Implement Visual SLAM in MATLAB

Visual simultaneous localization and mapping (vSLAM) refers to the process of calculating the position and orientation of a camera, with respect to its surroundings, while simultaneously mapping the environment. The process uses only visual inputs from the camera. Applications for visual SLAM include augmented reality, robotics, and autonomous driving. For a general description on why SLAM matters and how it works for different applications, see What is SLAM?

Visual SLAM algorithms are broadly classified into two categories, depending on how they estimate the camera motion. The indirect, feature-based method uses feature points of images to minimize the reprojection error. The direct method uses the overall brightness of images to minimize the photometric error. The Computer Vision Toolbox™ algorithms provide functions for performing the steps for feature-based visual SLAM workflow and also provides the object monovslam, that includes the full workflow. The workflow and corresponding functions described in this overview consists of map initialization, tracking, local mapping, loop detection, and drift correction.

Note

The workflow described in this overview applies to images taken by a pinhole camera. To use the visual SLAM workflow with images taken by a fisheye camera, convert the fisheye camera into a virtual pinhole camera using the undistortFisheyeImage function.

Terms Used in Visual SLAM

Visual SLAM literature uses these common terms:

Key Frames — A subset of video frames that contain cues for localization and tracking. Two consecutive key frames usually indicate a large visual change caused by a camera movement.
Map Points — A list of 3-D world points that represent the map of the environment reconstructed from the key frames.
Covisibility Graph — A graph with key frames as nodes. Two key frames are connected by an edge if they share common map points. The weight of an edge is the number of shared map points.
Recognition Database — A database that stores the visual word-to-image mapping based on the input bag of features. Determine whether a place has been visited in the past by searching the database for an image that is visually similar to the query image.

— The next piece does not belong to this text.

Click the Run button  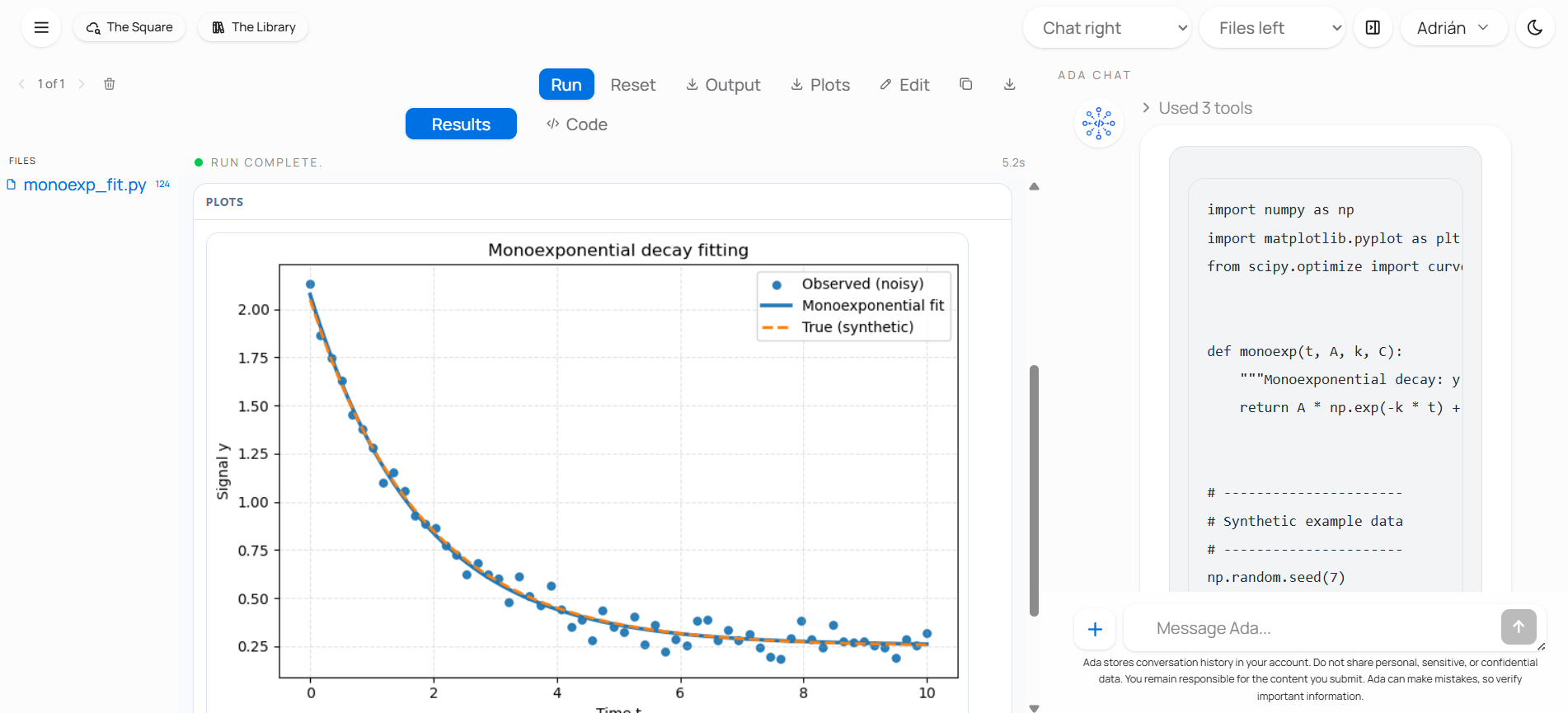click(566, 84)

Typical Feature-based Visual SLAM Workflow

To construct a feature-based visual SLAM pipeline on a sequence of images, follow these steps:

Initialize Map — Initialize the map of 3-D points from two image frames. Compute the 3-D points and relative camera pose by using triangulation based on 2-D feature correspondences.
Track Features — For each new frame, estimate the camera pose by matching features in the current frame to features in the last key frame.
Create Local Map — If you identify the current frame as a key frame, create a new 3-D map of points. Use bundle adjustment to refine the camera pose and 3-D points.
Detect Loops — Detect loops for each key frame by comparing the current frame to all previous key frames using the bag-of-features approach.
Correct Drift — Optimize the pose graph to correct the drift in the camera poses of all the key frames.

The figure illustrates a typical feature-based visual SLAM workflow. It also shows the points at which data is stored or retrieved from objects that manage the data.

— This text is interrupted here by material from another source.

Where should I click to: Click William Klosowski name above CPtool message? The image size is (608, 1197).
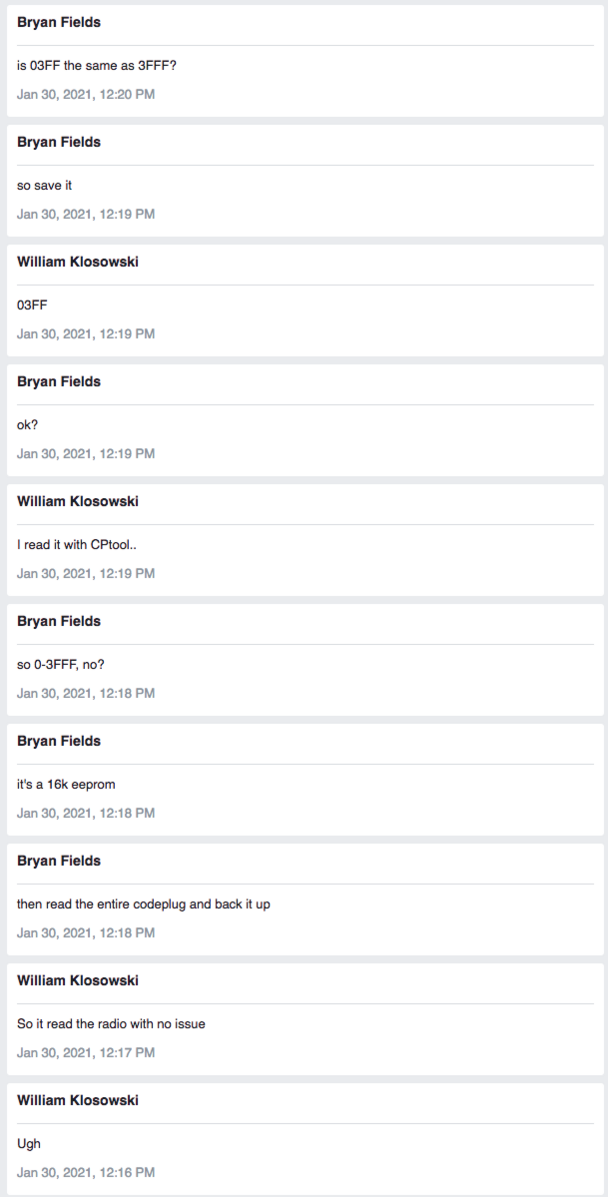point(78,502)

Flow chart diagram showing map initialization, tracking, local mapping, loop detection, and drift correction.

Key Frame and Map Data Management

Use the view set, point set, and transformation objects to manage key frames and map data.

Use the imageviewset object to manage data associated with the odometry and mapping process. The object contains data as a set of views and pairwise connections between views. The object can also be used to build and update a pose graph.
- Each view consists of the absolute camera pose and the feature points extracted from the image. Each view, with its unique identifier (view ID), within the view set forms a node of the pose graph.
- Each connection stores information that links one view to another view. The connection includes the indices of matched features between the views, the relative transformation between the connected views, and the uncertainty in computing the measurement. Each connection forms an edge in the pose graph.
- Use a rigidtform3d object input with imageviewset to store the absolute camera poses and relative camera poses of odometry edges. Use a simtform3d object input with imageviewset to store the relative camera poses of loop-closure edges.
Use the worldpointset object to store correspondences between 3-D map points and 2-D image points across camera views.
- The WorldPoints property of worldpointset stores the 3-D locations of map points.
- The Correspondence property of worldpointset stores the view IDs of the key frames that observe the map points.

Map Initialization

To initialize mapping, you must match features between two images, estimate the relative camera pose, and triangulate initial 3-D world points. This workflow commonly uses the Speeded-Up Robust Features (SURF) and Oriented FAST and Rotated BRIEF (ORB) features point features. The map initialization workflow consists of a detecting, extracting, and matching features, and then finding a relative camera pose estimate, finding the 3-D locations of matched features, and refining the initial map. Finally, store the resulting key frames and mapped points in an image view set and a world point set, respectively.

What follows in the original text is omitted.